A astrobiologia não se preocupa apenas com a dimensão extraterrena e suas características, mas também olha muito para o nosso próprio "umbigo". Estudando os micro-organismos que sobrevivem em condições extremas, onde nós imaginávamos que não existiria vida, fica mais fácil saber onde e como procurar indícios de vida em planetas de condições mais hostis que o nosso. Já encontramos vida em caldeiras vulcânicas, fontes hidrotermais e mais recentemente em lagos com grade concentração de arsênio. O conhecimento desses organismos chamados de "extremófilos" têm remodelado os antigos padrões imaginados para o surgimento e desenvolvimento da vida.

Um exemplo de como o estudo dos ambientes extremos auxilia na corrida pela busca de vida em outros planetas são os micro-organismos encontrados em cristais de sal no deserto do Atacama, que sobreviviam nos vapores de água atmosféricos. Marte possui grandes depósitos de sal, e já é sabido que o planeta tem vapor suficiente para formar geadas. Na Ilha de Axel Heiberg, no Oceano Ártico, bactérias foram encontradas sobrevivendo em águas com temperaturas abaixo de zero e ricas em metano. Bactérias como essa poderiam sobreviver nas nuvens de metano marcianas.

Em 2010, pesquisadores russos também iniciaram um projeto ambicioso: a perfuração de uma calota de gelo antártico de mais de três quilômetros de espessura, com o objetivo de alcançar o lago subglacial Vostok. Como suas águas se encontram em isolamento há mais de 20 milhões de anos, esse ambiente poderá nos dar pistas sobre a possibilidade de vida em Europa (imagem à direita), a lua congelada de Júpiter.

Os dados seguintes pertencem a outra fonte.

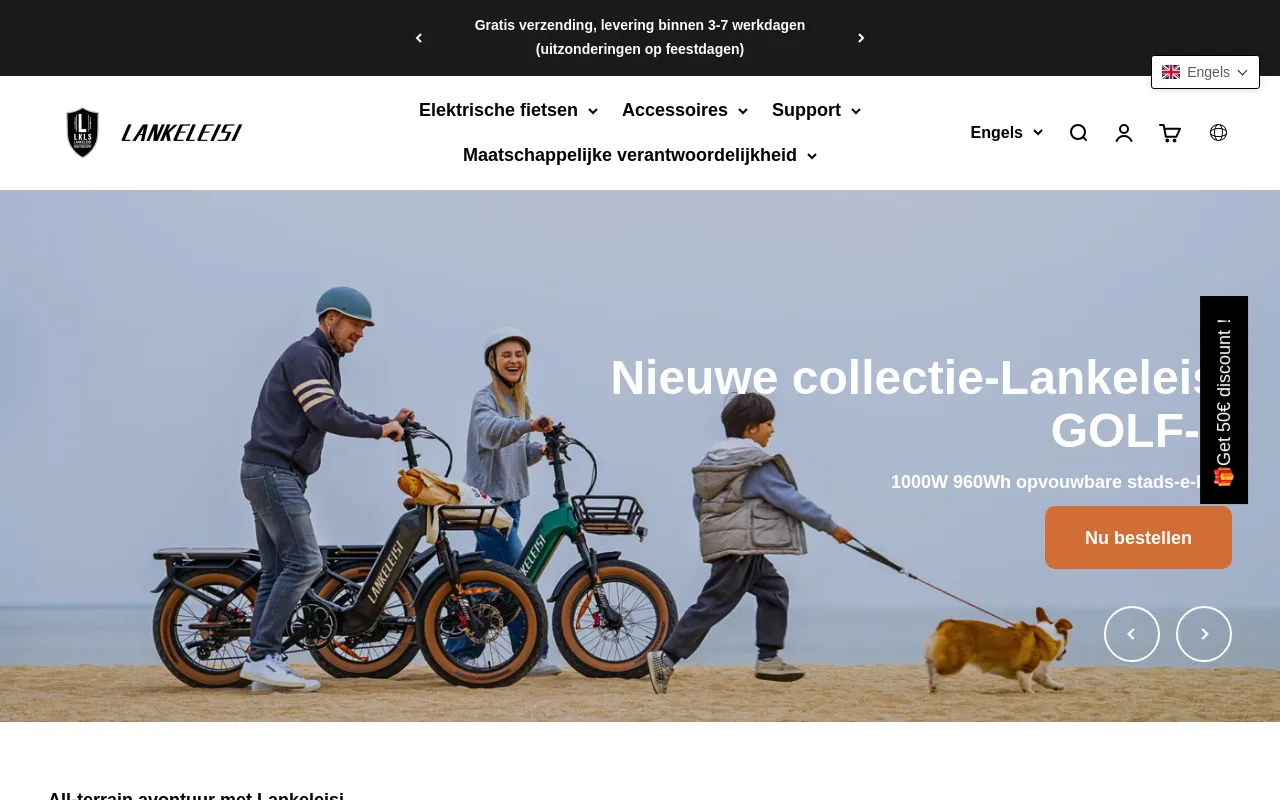Screen dimensions: 1280x800
Task: Click the Nu bestellen button
Action: point(1138,538)
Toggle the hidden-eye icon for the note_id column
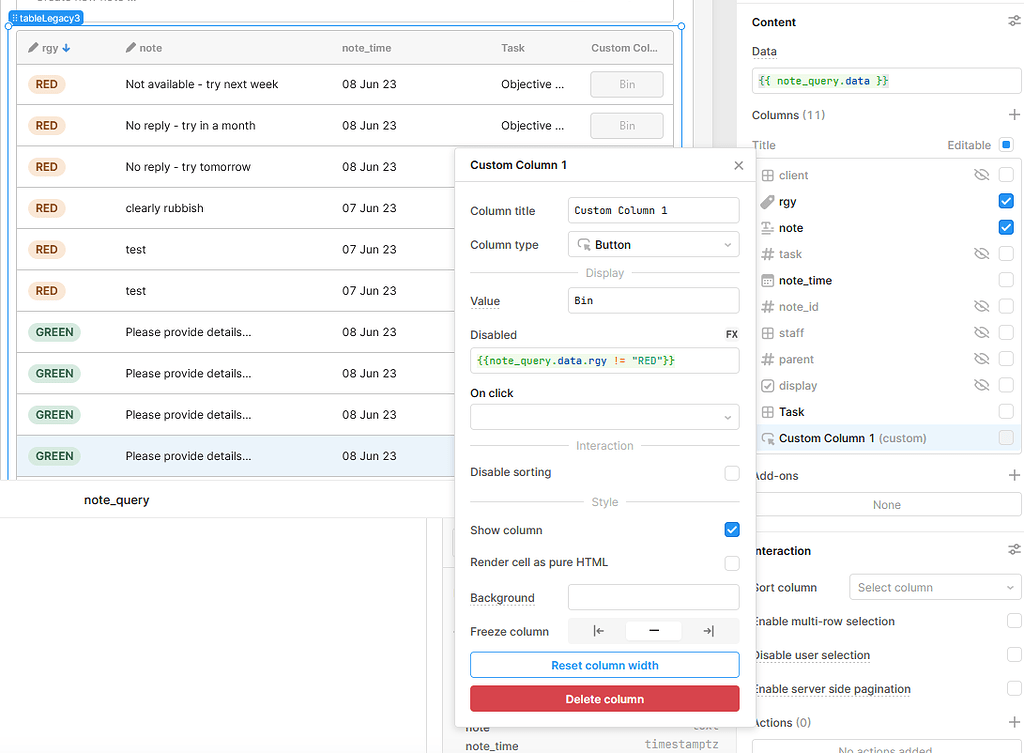 point(981,306)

Os estudos do ambiente na Terra e no espaço caminham juntos, um apresentando novos dados ao outro, e assim ambos aprimoram seus métodos de pesquisa. A NASA acredita tanto nesse desenvolvimento conjunto, que em 2018 inicia um projeto de três fases. A primeira enviará uma sonda coletora a marte, que isolará amostras de rochas. A segunda, envia uma segunda sonda (em 2025) para receber este material e dispará-lo de volta à Terra. Na terceira fase o material será interceptado e trazido para mãos humanas.

Se essas rochas conterão amostras de vida fóssil ou mesmo evidências de que a vida em Marte é um fato atual, não saberemos tão cedo. Mas o desenvolvimento da astrobiologia nos próximos 15 anos parece ser promissor ao ponto de poder usar os dados recebidos num projeto mais eficiente, talvez para locais ainda mais distantes. A nós, resta esperar que os astrobiólogos encontrem as evidências (ou, se as evidências tiverem inteligência, que elas encontrem nossos astrobiólogos).